> [What to work on]: Please restate each entry below, word for word.

═══ Entries shown ═══

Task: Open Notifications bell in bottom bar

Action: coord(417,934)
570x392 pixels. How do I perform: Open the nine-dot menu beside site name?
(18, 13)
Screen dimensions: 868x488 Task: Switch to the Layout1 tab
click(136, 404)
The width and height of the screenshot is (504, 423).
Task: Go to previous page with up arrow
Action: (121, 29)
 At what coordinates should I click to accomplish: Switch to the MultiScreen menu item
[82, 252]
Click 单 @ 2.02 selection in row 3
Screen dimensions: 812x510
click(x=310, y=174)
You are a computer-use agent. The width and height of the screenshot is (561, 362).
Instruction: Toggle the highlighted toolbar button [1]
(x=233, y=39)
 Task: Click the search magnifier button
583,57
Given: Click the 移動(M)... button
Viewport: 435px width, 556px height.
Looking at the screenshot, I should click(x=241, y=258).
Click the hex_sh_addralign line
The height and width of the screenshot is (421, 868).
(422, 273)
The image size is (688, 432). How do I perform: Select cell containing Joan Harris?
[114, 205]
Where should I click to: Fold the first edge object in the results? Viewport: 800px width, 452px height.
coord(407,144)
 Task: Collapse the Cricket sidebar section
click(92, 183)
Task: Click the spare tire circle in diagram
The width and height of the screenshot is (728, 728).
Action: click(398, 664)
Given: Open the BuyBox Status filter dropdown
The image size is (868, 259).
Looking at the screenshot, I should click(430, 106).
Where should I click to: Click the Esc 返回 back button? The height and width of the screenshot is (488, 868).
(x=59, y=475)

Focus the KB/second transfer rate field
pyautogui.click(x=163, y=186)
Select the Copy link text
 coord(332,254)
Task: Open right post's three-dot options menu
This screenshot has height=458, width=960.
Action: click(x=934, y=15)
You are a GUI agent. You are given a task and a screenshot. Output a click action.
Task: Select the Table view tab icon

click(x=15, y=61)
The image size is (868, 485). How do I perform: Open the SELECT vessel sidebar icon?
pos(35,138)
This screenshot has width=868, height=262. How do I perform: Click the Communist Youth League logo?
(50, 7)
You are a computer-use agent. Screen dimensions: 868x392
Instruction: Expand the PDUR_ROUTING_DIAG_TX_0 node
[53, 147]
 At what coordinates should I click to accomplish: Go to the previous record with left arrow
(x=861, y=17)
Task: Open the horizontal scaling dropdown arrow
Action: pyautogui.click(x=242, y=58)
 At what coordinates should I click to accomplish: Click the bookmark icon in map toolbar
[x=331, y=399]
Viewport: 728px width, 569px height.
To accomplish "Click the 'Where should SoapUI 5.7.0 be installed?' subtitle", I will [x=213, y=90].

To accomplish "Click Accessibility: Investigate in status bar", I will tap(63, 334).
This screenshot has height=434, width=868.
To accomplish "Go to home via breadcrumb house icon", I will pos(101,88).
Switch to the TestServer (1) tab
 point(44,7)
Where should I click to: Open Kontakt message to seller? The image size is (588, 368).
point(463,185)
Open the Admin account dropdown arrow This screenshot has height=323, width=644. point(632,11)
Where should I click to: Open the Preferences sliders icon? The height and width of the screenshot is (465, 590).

═══

> [Result of the task]:
Task: Open Notifications bell in bottom bar

Action: coord(417,934)
570x392 pixels. How do I perform: Open the nine-dot menu beside site name?
(18, 13)
Screen dimensions: 868x488 Task: Switch to the Layout1 tab
click(136, 404)
The width and height of the screenshot is (504, 423).
Task: Go to previous page with up arrow
Action: (121, 29)
 At what coordinates should I click to accomplish: Switch to the MultiScreen menu item
[82, 252]
Click 单 @ 2.02 selection in row 3
Screen dimensions: 812x510
click(x=310, y=174)
You are a computer-use agent. The width and height of the screenshot is (561, 362).
Instruction: Toggle the highlighted toolbar button [1]
(x=233, y=39)
 Task: Click the search magnifier button
583,57
Given: Click the 移動(M)... button
Viewport: 435px width, 556px height.
Looking at the screenshot, I should click(x=241, y=258).
Click the hex_sh_addralign line
The height and width of the screenshot is (421, 868).
(422, 273)
The image size is (688, 432). How do I perform: Select cell containing Joan Harris?
[114, 205]
Where should I click to: Fold the first edge object in the results? Viewport: 800px width, 452px height.
coord(407,144)
 Task: Collapse the Cricket sidebar section
click(92, 183)
Task: Click the spare tire circle in diagram
The width and height of the screenshot is (728, 728).
Action: click(398, 664)
Given: Open the BuyBox Status filter dropdown
The image size is (868, 259).
Looking at the screenshot, I should click(430, 106).
Where should I click to: Click the Esc 返回 back button? The height and width of the screenshot is (488, 868).
(x=59, y=475)

Focus the KB/second transfer rate field
pyautogui.click(x=163, y=186)
Select the Copy link text
 coord(332,254)
Task: Open right post's three-dot options menu
This screenshot has height=458, width=960.
Action: click(x=934, y=15)
You are a GUI agent. You are given a task and a screenshot. Output a click action.
Task: Select the Table view tab icon

click(x=15, y=61)
The image size is (868, 485). How do I perform: Open the SELECT vessel sidebar icon?
pos(35,138)
This screenshot has width=868, height=262. How do I perform: Click the Communist Youth League logo?
(50, 7)
You are a computer-use agent. Screen dimensions: 868x392
Instruction: Expand the PDUR_ROUTING_DIAG_TX_0 node
[53, 147]
 At what coordinates should I click to accomplish: Go to the previous record with left arrow
(x=861, y=17)
Task: Open the horizontal scaling dropdown arrow
Action: pyautogui.click(x=242, y=58)
 At what coordinates should I click to accomplish: Click the bookmark icon in map toolbar
[x=331, y=399]
Viewport: 728px width, 569px height.
To accomplish "Click the 'Where should SoapUI 5.7.0 be installed?' subtitle", I will [x=213, y=90].

To accomplish "Click Accessibility: Investigate in status bar", I will tap(63, 334).
This screenshot has height=434, width=868.
To accomplish "Go to home via breadcrumb house icon", I will pos(101,88).
Switch to the TestServer (1) tab
 point(44,7)
Where should I click to: Open Kontakt message to seller? The image size is (588, 368).
point(463,185)
Open the Admin account dropdown arrow This screenshot has height=323, width=644. point(632,11)
Where should I click to: Open the Preferences sliders icon? The height and width of the screenshot is (465, 590).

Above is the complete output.